Providers¶
Set up OpenAI/Anthropic/Gemini/Ollama quickly and consult a single capability matrix. Requires Python 3.10+ and pip install alloy-ai
.
Setup (quick)¶
Pick a provider, set its API key, and choose a model ID via ALLOY_MODEL
. No code changes required.
OpenAI
export OPENAI_API_KEY=sk-...
export ALLOY_MODEL=gpt-5-mini
Anthropic (Claude)
export ANTHROPIC_API_KEY=...
export ALLOY_MODEL=claude-sonnet-4-20250514
# Anthropic requires max_tokens; Alloy uses 2048 if unset
Google Gemini
export GOOGLE_API_KEY=...
export ALLOY_MODEL=gemini-2.5-flash
Ollama (local)
export ALLOY_MODEL=ollama:<model>
Fake (offline/demo)
export ALLOY_BACKEND=fake
Capability Matrix (canonical)¶
Provider | Text | Tools | Structured Outputs | Streaming Text | Streaming + Tools | Streaming + Structured | Notes |
---|---|---|---|---|---|---|---|
OpenAI | Yes | Yes | Yes | Yes | No | No | Uses Responses API; auto-finalize missing structured output on OpenAI when enabled. |
Anthropic (Claude) | Yes | Yes | Yes | Yes | No | No | Requires max_tokens (Alloy uses 2048 if unset). |
Google Gemini | Yes | Yes | Yes | Yes | No | No | Requires max_tool_turns configured; uses google-genai . |
Ollama (local) | Yes | Yes | Yes | Yes | No | No | Two APIs: native /api/chat (JSON Schema via format , full Ollama options) and OpenAI‑compatible Chat Completions. Default is native; config auto‑routes ollama:*gpt-oss* to compat unless overridden via extra["ollama_api"] . |
Fake (offline) | Yes | No | Yes (deterministic stub) | Yes | No | No | Offline backend for CI/examples; not for production. |
Note: “Streaming + Structured” means sequence‑of‑objects only (e.g., list[T]
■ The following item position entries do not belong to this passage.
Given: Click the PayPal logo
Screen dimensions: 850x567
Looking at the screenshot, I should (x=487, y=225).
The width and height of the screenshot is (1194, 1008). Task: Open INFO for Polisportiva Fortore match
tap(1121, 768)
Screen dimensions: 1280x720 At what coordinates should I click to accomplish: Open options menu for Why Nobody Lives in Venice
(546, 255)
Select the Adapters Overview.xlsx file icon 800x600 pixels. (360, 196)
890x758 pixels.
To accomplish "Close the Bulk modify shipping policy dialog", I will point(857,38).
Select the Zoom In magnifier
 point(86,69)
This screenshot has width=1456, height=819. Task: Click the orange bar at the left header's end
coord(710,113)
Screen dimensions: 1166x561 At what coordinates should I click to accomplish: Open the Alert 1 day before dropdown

); Alloy does not stream partial object deltas.
Ollama specifics¶
- API selection:
extra["ollama_api"] = "native" | "openai_chat"
. Default:native
; config auto‑routesollama:*gpt-oss*
toopenai_chat
unless explicitly set. - Native API advantages: strict structured outputs with
format={JSON Schema}
, Ollama‑specific options (e.g.,num_predict
,num_ctx
). - OpenAI‑compat advantages: drop‑in with OpenAI clients (e.g., gpt‑oss). Some Ollama knobs are not exposed here.
- Limitations: streaming is text‑only (no tools or structured outputs while streaming). Tool calling requires a tool‑capable model.
Migration notes¶
- Model naming may change; prefer lightweight defaults (e.g.,
gpt-5-mini
,gemini-2.5-flash
). - Tool result shapes and limits vary; Alloy normalizes common cases and raises clear errors where not supported.
- See Guide → Streaming for exact streaming semantics and preview status.